■ Предложенный отрывок ■
- - - - - - -
Было, впрочем, еще одно место в городе, где Луку ждали, где его мнением интересовались. Я говорю о заседаниях хирургического общества. Там между 1926-м и 1930 годами он несколько раз принимал участие в прениях по докладам, а однажды даже продемонстрировал коллегам операцию непосредственного переливания крови от донора к реципиенту из сосуда в сосуд. Переливание входило тогда в моду. В Москве энтузиаст метода врач и философ А. А. Богданов основал первый в стране Институт переливания крови. У переливания имелись свои поборники и противники. Богданов был из самых рьяных поборников. Он предложил широкий замен крови как терапевтический и даже профилактический прием. Сам одиннадцать раз ложился на эту операцию и погиб на двенадцатом переливании в 1928 году. По поводу этого метода много спорили. Войно-Ясенецкий заявил себя умеренным сторонником переливаний. Вводить больному чужую кровь, по его мнению, следовало лишь в том случае, когда врач видит для этого четкие хирургические показания. Но в Ташкенте, как и в Москве, находились нетерпеливые.
Самым нетерпеливым был университетский физиолог Иван Петрович Михайловский. Как не имеющий врачебного диплома Михайловский больных не лечил, но прославился публичными опытами, на которых оживлял собак, а один раз даже обезьяну. Выпустить у собаки кровь, довести ее таким образом до состояния клинической смерти, а затем вернуть изъятую кровь в сосуды и тем возвратить к жизни — теперь таким опытом уже не удивишь даже школьника. Но в середине 20-х годов многим казалось, что вместе с этой операцией медицина обретет какие-то небывалые, почти мистические возможности.
По словам журналиста тех лет, «Михайловский пошел дальше, чем кто-либо другой, дерзавший до сих пор вмешиваться в механизм кровообращения». Он надеется достичь «обновления, оздоровления… крови». То, что нам известно, ни к какому «обновлению» привести не могло. Профессор Михайловский выпускал у животного кровь, отделял форменные элементы (клетки) и вводил их обратно, но уже не в собственной плазме животного, а в соленой водичке (раствор Рингер-Локка). Это называлось у него «промыванием» крови. Не слишком мудреные и не Бог весть какие в научном отношении плодотворные эксперименты эти Михайловский сопровождал широковещательным комментарием. С помощью, промывания он обещал в дальнейшем в недалеком будущем излечивать хронический алкоголизм, хронический морфинизм, заражение крови, воспаление мозга и многие другие болезни. Обещания провинциального физиолога охотно подхватывали газеты, журналы, лекторы. Посулы такого рода находились в полном соответствии с официальной точкой зрения на благодетельное всесилие науки вообще, а советской науки в особенности. Гипноз науки, научных знаний, которому, по расчетам идеологов тех лет, надлежало полностью вытеснить из человеческой души веру, религию, действительно захватывал некоторые круги интеллигенции.
- - - - - - -
■ Приведённые записи ■
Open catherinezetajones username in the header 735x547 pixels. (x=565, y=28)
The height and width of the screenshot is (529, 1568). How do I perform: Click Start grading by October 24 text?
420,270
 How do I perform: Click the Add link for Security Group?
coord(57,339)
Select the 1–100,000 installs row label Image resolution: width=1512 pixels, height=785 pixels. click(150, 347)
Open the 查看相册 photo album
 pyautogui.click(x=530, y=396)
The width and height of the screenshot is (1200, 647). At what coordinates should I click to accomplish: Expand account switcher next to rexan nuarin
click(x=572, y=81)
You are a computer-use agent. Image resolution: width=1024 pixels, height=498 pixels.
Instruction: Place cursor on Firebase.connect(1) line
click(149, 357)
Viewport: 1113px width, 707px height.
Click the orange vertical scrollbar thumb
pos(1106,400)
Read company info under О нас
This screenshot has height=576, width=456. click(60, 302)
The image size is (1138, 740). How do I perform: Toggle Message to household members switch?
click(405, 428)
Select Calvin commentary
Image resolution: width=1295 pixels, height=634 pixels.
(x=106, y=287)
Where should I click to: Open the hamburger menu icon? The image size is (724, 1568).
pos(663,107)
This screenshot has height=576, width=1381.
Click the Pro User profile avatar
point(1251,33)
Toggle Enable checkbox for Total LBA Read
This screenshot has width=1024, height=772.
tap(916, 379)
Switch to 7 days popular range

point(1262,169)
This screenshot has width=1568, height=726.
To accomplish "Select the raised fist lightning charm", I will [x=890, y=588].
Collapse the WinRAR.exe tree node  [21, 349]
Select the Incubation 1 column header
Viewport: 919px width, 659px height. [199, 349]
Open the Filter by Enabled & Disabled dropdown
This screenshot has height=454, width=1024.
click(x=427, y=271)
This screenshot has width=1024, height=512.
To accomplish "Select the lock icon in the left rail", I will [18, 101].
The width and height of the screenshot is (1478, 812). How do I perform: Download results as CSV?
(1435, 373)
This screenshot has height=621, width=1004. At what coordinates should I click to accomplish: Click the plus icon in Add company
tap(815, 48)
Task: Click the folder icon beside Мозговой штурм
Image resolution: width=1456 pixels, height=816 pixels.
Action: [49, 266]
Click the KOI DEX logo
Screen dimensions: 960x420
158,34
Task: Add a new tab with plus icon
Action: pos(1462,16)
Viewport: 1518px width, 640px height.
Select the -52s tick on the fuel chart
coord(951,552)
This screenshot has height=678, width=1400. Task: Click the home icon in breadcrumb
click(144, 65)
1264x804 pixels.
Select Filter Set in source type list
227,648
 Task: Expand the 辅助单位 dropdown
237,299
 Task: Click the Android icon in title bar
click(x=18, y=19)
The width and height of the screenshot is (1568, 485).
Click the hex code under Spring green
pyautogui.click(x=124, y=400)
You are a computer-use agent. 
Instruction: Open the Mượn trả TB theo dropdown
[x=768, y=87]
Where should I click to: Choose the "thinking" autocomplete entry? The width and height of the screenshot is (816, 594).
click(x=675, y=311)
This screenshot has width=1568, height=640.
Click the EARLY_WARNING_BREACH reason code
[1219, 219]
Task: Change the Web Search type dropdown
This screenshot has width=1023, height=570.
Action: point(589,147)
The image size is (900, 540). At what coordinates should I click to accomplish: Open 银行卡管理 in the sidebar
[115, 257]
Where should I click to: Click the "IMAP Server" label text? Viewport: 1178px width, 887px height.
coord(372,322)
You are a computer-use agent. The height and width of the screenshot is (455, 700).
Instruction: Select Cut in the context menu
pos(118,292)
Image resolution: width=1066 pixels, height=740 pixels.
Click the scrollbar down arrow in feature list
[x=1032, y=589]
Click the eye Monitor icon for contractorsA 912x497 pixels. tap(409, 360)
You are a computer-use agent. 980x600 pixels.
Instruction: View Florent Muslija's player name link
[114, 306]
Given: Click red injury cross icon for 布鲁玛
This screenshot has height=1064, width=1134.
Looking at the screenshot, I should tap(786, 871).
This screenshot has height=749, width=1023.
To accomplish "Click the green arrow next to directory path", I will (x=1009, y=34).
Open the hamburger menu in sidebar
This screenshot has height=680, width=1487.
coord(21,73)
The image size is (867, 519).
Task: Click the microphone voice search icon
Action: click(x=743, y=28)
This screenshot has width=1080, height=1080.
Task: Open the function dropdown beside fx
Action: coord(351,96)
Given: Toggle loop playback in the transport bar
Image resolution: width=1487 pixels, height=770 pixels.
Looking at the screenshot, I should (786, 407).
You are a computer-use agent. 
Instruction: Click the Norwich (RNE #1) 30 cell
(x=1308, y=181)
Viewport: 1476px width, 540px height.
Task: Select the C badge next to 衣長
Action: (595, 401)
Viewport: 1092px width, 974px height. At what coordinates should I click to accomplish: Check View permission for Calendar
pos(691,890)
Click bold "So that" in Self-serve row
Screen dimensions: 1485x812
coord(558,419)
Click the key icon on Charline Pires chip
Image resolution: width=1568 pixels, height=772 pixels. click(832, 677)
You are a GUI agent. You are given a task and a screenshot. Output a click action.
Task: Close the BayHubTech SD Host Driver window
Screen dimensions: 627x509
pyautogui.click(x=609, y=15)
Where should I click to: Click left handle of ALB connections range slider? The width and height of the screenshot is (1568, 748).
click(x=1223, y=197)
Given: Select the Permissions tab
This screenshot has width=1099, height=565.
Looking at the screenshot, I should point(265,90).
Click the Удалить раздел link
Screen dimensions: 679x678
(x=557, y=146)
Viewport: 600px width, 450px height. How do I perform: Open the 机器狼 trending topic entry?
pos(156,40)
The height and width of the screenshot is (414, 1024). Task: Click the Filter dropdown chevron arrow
- - - - - - -
■ Ваше задание ■
Выпишите из отрывка о переливании крови фрагмент, начиная со слов «Самым нетерпеливым был» и далее вплоть до слов «почти мистические возможности.» включительно.

■ Раздел ответа ■
Самым нетерпеливым был университетский физиолог Иван Петрович Михайловский. Как не имеющий врачебного диплома Михайловский больных не лечил, но прославился публичными опытами, на которых оживлял собак, а один раз даже обезьяну. Выпустить у собаки кровь, довести ее таким образом до состояния клинической смерти, а затем вернуть изъятую кровь в сосуды и тем возвратить к жизни — теперь таким опытом уже не удивишь даже школьника. Но в середине 20-х годов многим казалось, что вместе с этой операцией медицина обретет какие-то небывалые, почти мистические возможности.